Turkey’s insurance market remained in the black in 2014 with an after-tax profit of TRY1.39 billion (US$597 million), the best result seen since 2008. Stronger investment returns and a general tendency to more technical underwriting, as well as an absence of major losses, were contributing factors.
Total premium income, meanwhile, increased just 7.3% to TRY26 billion, compared to the double-digit rates of previous years (see Figure 1). The slowdown was mainly due to sluggishness in the motor business, with third-party liability (TPL) and own damage premiums increasing only 2.7% and 1.9%, respectively.
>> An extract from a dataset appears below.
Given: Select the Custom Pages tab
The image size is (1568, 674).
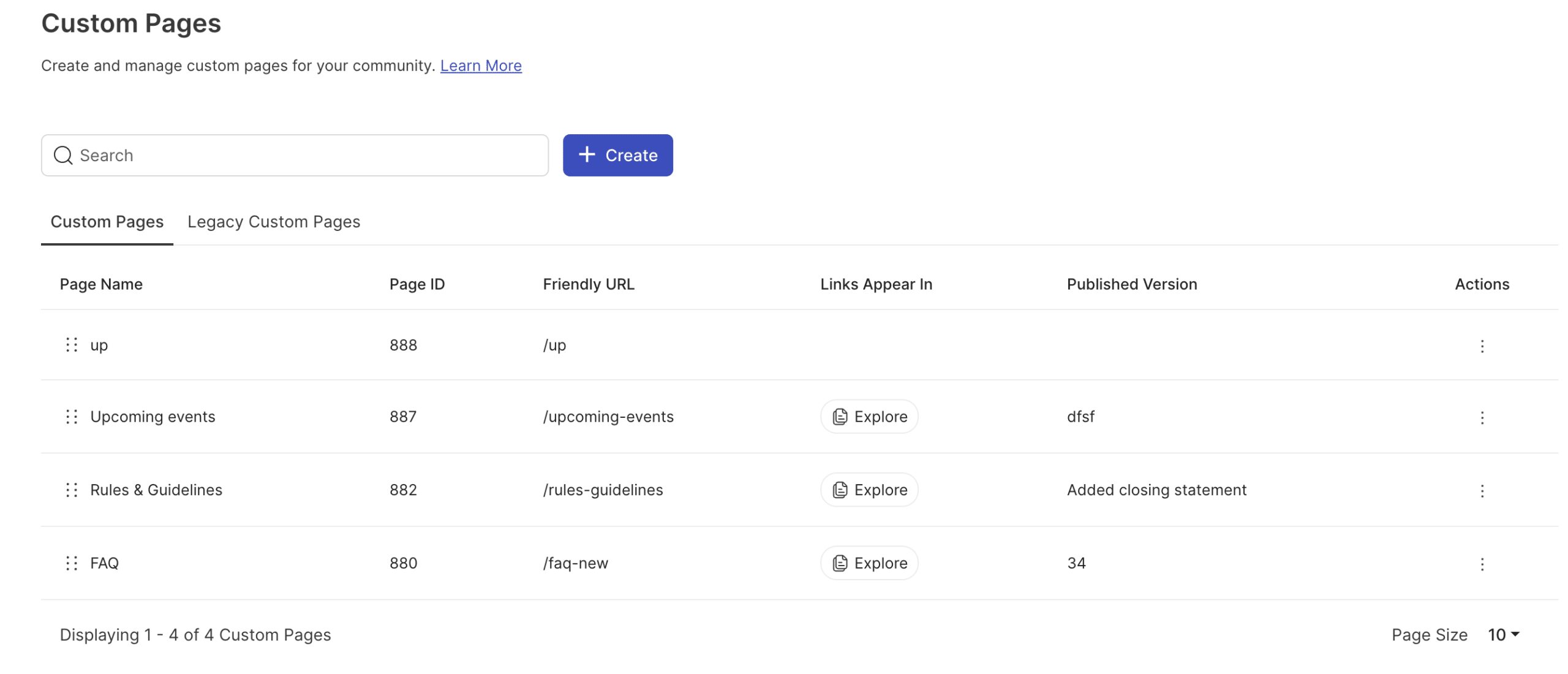Looking at the screenshot, I should [x=107, y=222].
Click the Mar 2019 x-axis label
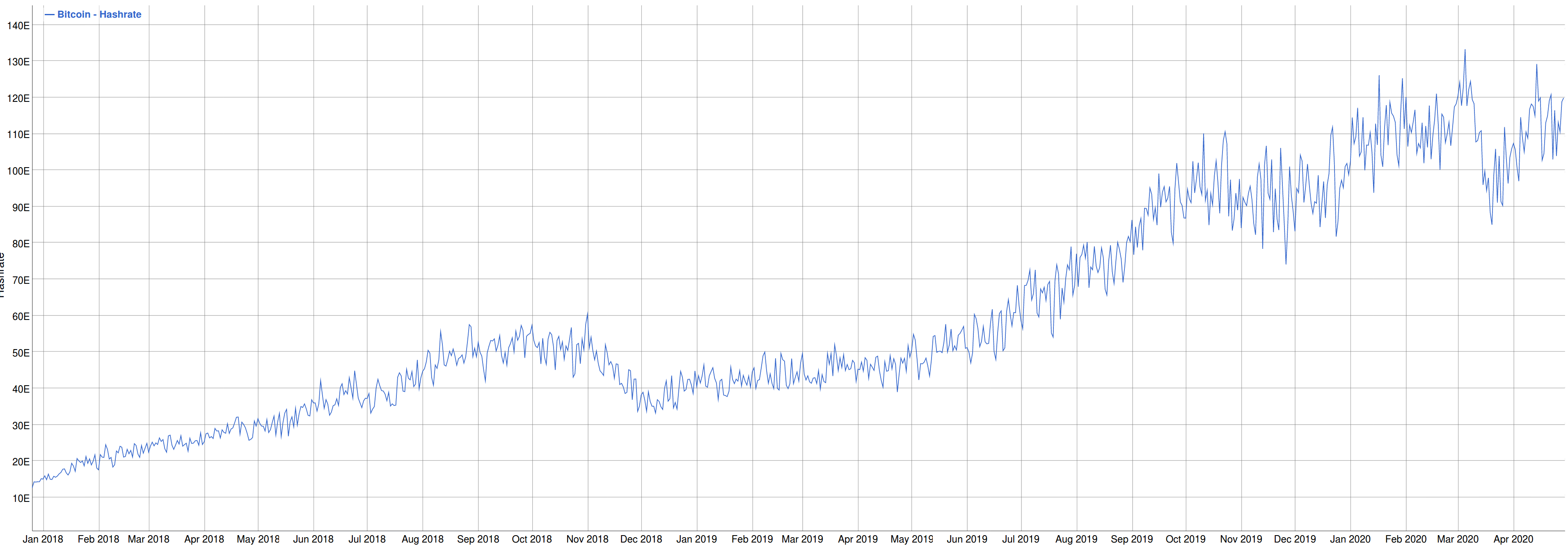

On the bright side, other branches have performed well. The credit line increased by 30%, fire and natural disasters rose 16%, and general liability jumped 25%, figures from the Undersecretariat of the Treasury have shown.
Regulatory guidance
Top-line growth could be boosted by the recent introduction of compulsory lines, including insurance for bankruptcy of builders of residential properties and accident insurance for mine workers, which was made mandatory after last year’s mining disaster in Soma. However, there are no plans for further compulsory lines, said Dr Ahmet Genç, Deputy Undersecretary of the Treasury.
The Treasury expects to issue other new regulations in the rest of the year. These include amendments to general conditions of motor TPL and motor own damage, and amendments to regulations on private pension, capital adequacy and brokers.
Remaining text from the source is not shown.